Once, Martin Indyk served the United States as Ambassador to Israel. Now Indyk serves as Syria's spokesman. Indyk appears to be backwards in his honest intellectual evaluation and thought process.



If Israel wants peace with Syria, then it has to give up the Golan Heights, said Martin Indyk to the Israeli media during his visit to Kazakhstan on Tuesday.



"You live in the Middle East, so that is your neighbor. If you want peace with Syria you have to give them back the Golan Heights.



"If you do not want peace with Syria, keep the Golan Heights, but do not expect to have peace with Syria and do not expect them to sit quietly and do nothing and not support Hizbullah," said Indyk, who directs the Saban Center for Middle East Policy at the Brookings Institute.



"Don't expect them to simply accept it, because you wouldn't if you were them," said Indyk.



It doesn't belong to Israel, it belongs to Syria, he added.



Bad timing has kept it in Israel's hands, he said. For years before his death in 2000, Syrian leader Hafez Assad believed that peace was a strategic option. He didn't have the means to challenge Israeli militarily without the backing that he once had from the former Soviet Union, according to Indyk.



But trading the Golan Heights for peace would have shaken his internal hold on the country, Indyk continued.



"Peace was threatening to his hold on power and his hold on power was more important than getting the Golan back," said Indyk.



As a result, even though former prime ministers Yitzhak Rabin, Shimon Peres, Binyamin Netanyahu and Ehud Barak all offered him full withdrawal, he refused. When he was dying in December 1999, Assad went for the deal.



"He was ready, but Barak was not.

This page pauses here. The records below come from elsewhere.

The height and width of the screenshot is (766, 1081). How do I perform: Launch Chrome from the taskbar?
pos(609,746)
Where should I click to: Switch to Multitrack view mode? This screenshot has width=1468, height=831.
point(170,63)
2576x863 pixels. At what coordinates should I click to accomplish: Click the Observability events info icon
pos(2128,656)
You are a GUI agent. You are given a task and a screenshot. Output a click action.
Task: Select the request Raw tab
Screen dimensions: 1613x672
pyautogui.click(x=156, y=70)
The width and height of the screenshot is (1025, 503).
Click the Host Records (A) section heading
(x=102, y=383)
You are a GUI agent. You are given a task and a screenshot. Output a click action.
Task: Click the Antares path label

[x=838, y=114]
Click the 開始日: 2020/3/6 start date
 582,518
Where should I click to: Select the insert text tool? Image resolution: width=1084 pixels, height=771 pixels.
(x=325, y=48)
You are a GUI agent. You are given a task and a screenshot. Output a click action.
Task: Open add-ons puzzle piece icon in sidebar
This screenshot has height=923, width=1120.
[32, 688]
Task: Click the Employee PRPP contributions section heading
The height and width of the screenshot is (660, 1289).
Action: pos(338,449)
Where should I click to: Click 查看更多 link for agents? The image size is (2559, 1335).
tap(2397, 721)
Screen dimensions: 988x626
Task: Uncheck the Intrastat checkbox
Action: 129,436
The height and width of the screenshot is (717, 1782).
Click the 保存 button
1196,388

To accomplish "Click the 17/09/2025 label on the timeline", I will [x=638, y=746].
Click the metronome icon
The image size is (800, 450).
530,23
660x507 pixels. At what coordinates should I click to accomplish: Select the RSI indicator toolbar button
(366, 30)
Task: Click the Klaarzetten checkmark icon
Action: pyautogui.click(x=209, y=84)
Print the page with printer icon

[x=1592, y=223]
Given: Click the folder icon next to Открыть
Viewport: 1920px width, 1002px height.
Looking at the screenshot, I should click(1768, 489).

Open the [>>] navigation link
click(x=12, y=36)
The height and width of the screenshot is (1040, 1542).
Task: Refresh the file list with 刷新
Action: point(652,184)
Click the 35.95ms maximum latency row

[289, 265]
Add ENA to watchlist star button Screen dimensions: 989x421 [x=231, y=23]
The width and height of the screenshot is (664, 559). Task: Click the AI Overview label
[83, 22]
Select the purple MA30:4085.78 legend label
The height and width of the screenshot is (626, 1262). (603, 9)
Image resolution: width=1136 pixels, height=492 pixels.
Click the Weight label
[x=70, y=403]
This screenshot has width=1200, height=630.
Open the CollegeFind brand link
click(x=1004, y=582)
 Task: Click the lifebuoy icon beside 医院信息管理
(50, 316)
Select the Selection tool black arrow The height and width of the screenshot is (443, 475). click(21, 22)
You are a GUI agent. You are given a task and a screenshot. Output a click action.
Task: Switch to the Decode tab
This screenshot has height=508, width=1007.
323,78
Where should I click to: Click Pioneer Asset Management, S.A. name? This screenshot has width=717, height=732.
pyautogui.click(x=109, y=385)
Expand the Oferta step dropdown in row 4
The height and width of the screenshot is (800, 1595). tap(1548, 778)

When Barak was ready, it was too late," said Indyk.



It was a tragedy, which Indyk believes helped lead to the present violence.



If a deal with Syria had gone through, "Camp David would have been a different story," said Indyk.



Peace with Syria would have led to peace with Lebanon.



"Other Arab nations would have normalized their relations with Israel," he said. "[Palestinian Authority Chairman Yasser] Arafat would have been scared that he was going to miss the boat," said Indyk, and he would have had no choice but to make concessions at Camp David in the summer of 2000.



Indyk seems to miss the point when it comes to Syria.



Arafat turned his back and walked away from an unprecedented offer of a second Arab "Palestine" (the first one is Jordan, formerly Trans-Jordan, according to the British Mandate) and statehood, which would have given him East Jerusalem as capital, 100% of Gaza and 97% of Judea and Samaria (wrongfully called "West Bank" by most of the world today), without so much as a counteroffer. Instead, he launched a bloody campaign of hatred, incitement, terrorism and violence called Intifada II. It was Barak that nearly gave away Jewish "Holy Land" and "Promised Land" to Arafat and his band of Arabian thieves.



"Peace" was threatening to Arafat's hold on a corrupt dictatorship, ruthless, repressive regime and tyranny, controlled and dominated by his Palestinian Authority/Palestine Liberation Organization (PA/PLO) - which has "occupied" his people since 1964, when he came to power and became a symbol.



Power and his hold on power was more important than getting the people a second Arab "Palestine", and his symbolism as "Chairman of Terror" more important than to be truly deserving of a Nobel Peace Prize.



Lebanon presently is ruled by Syria. They are one and the same. No other Arab nations will ever normalize relations with Israel. Don't believe me. Watch their actions and listen to their words.



Syria is a top state-supporter of terrorism. Syria "occupies" Lebanon with its partner in the "axis of evil", Iran, with their jointly sponsored Hizbullah. Syria already has WMD and is developing a nuclear weapons program and missile program. Syria would destroy Israel once it gave back the strategically necessary Golan Heights.



Indyk appears to be backwards in his honest intellectual evaluation and thought process.



Perhaps Indyk should be Syrian Ambassador to the US.